僕の職場近くの駅周辺でもシャッターを降ろしたままの店が目立つ。不況の理由は何もサブ・プライム・ローン問題だけでなく、そんな問題が発覚する前から街の商店は姿を消しつつあった。人口の減少や高齢化など様々な不景気の要因はあるのだろうが、僕はその一つとしてお金の分布を挙げたい。「バカの壁」の著者である養老先生は、子供だったか学生だったかの頃、貯金をするのは悪いことだと考えていた時期があるという。理由は「お金は世の中に必要な分しかないのだから、自分が貯金をするとその分必要な人にお金が廻らない」と思ったらしい。

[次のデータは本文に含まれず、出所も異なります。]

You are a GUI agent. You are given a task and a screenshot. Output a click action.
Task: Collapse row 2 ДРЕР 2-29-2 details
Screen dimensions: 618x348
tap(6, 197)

今の状況を考えると子供の戯言とは決して思えない。真理ではないか。大金を持つ人は個人の努力の結果という側面も否定はしないが、使いきれないほどの富を少数の人間が持ち、その他の大多数の人達が余ったパンを分け合うという構図はどうなのだろうか?「座って半畳、寝て一畳」という言葉があるが、所詮人間は偉かろうがそうでなかろうが、人が一人生きていくのに必要なものなど高が知れている。大食漢であっても大酒飲みであっても腹に収まる量はそれほど違いはなかろう。だが、金だけは放っておいても腐りもせず、原則価値も変わらず、邪魔にはならない。だからいくらあっても困ることはないのは分かる。だが、沢山の消費者と労働者が生み出した糧を独り占めせずにもっと分配してもいいのではないか。困窮した民はますます自衛し消費は冷え込むと思うのだが・・・。